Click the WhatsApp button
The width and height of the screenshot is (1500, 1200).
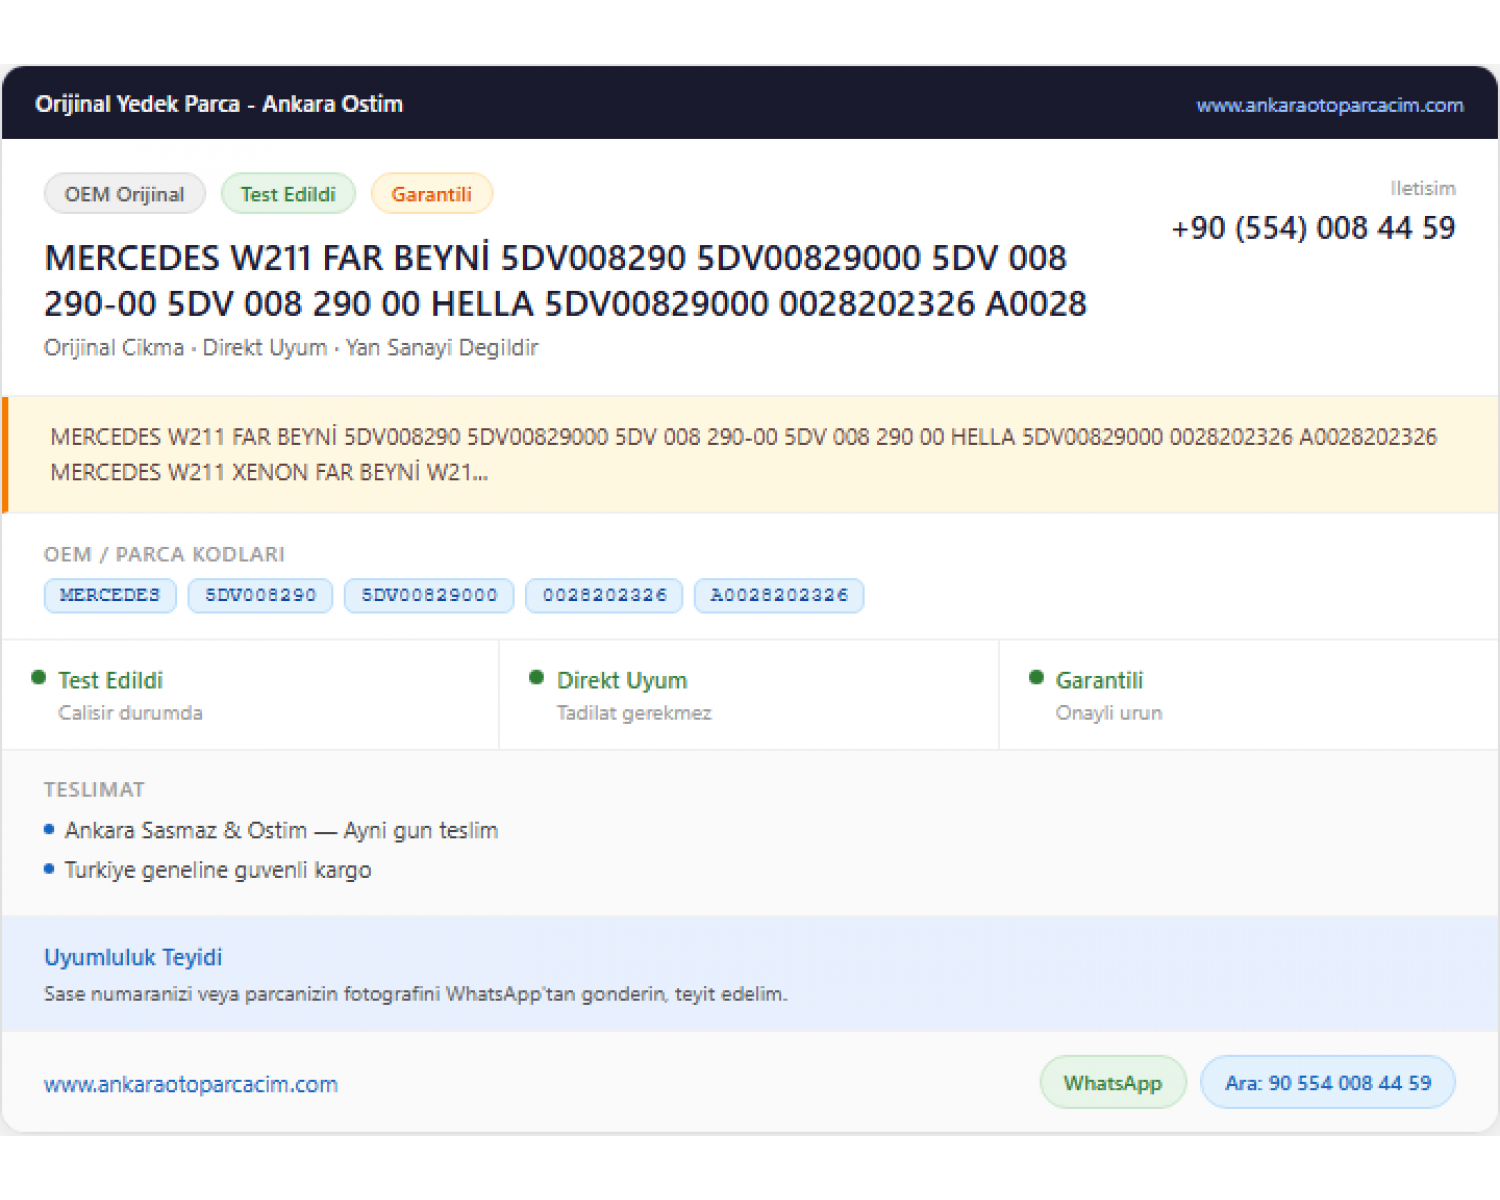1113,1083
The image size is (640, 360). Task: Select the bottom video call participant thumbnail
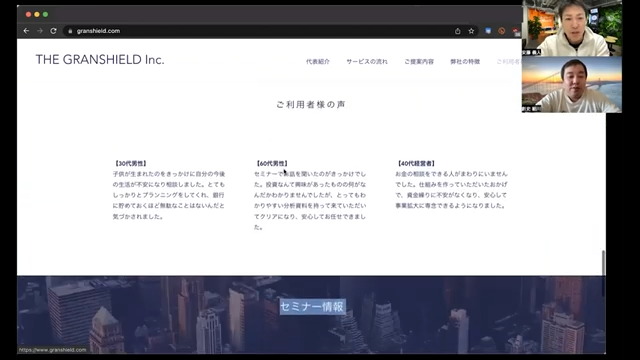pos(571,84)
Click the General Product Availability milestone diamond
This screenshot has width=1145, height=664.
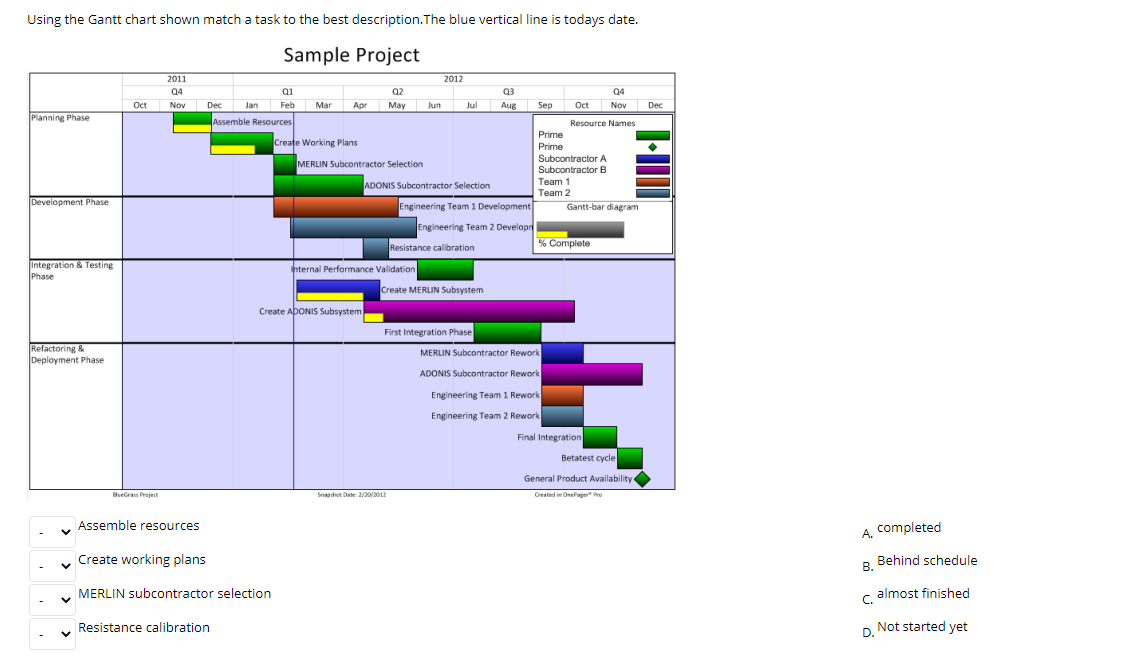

==*==

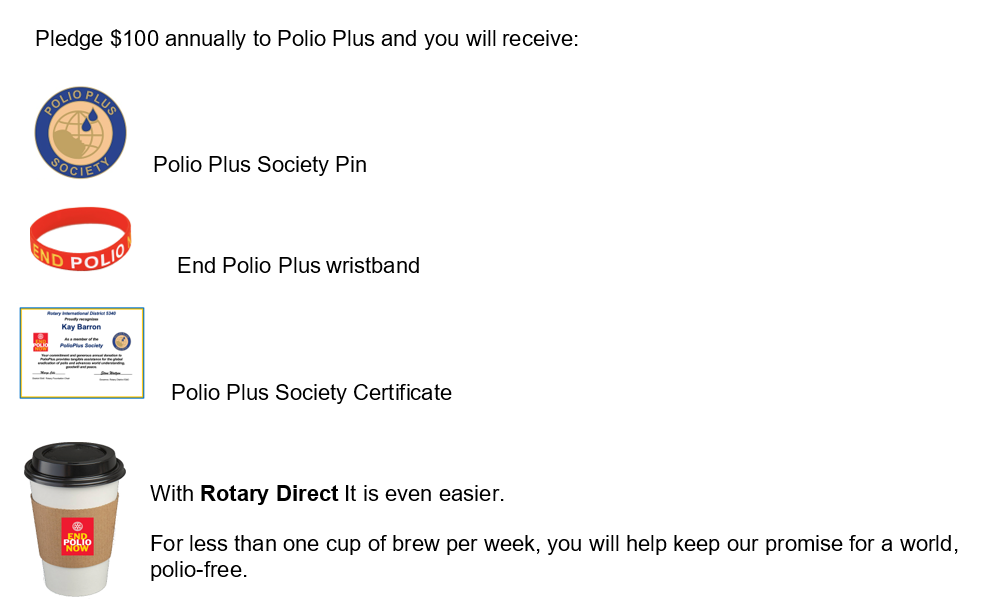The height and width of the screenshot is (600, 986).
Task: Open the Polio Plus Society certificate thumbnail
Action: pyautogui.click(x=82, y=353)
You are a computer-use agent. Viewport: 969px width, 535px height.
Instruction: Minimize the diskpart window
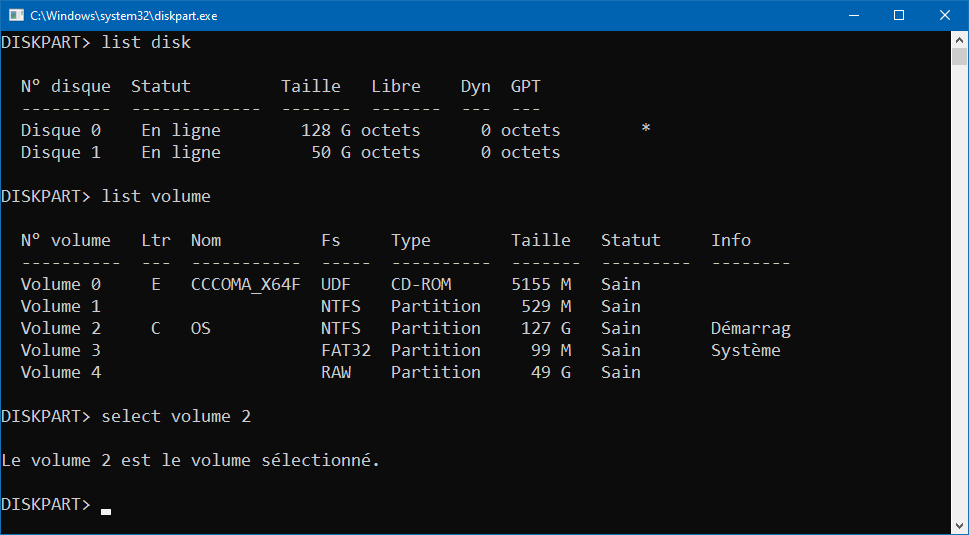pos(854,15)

==*==

*Required action*:
From the records above, output only the lines starting at the one containing "Click the WhatsApp button" and ending at the one containing "This screenshot has width=1145, height=664.", word for word. Pictures stay out.

*Task output*:
Click the WhatsApp button
The width and height of the screenshot is (1500, 1200).
1113,1083
The image size is (640, 360). Task: Select the bottom video call participant thumbnail
pos(571,84)
Click the General Product Availability milestone diamond
This screenshot has width=1145, height=664.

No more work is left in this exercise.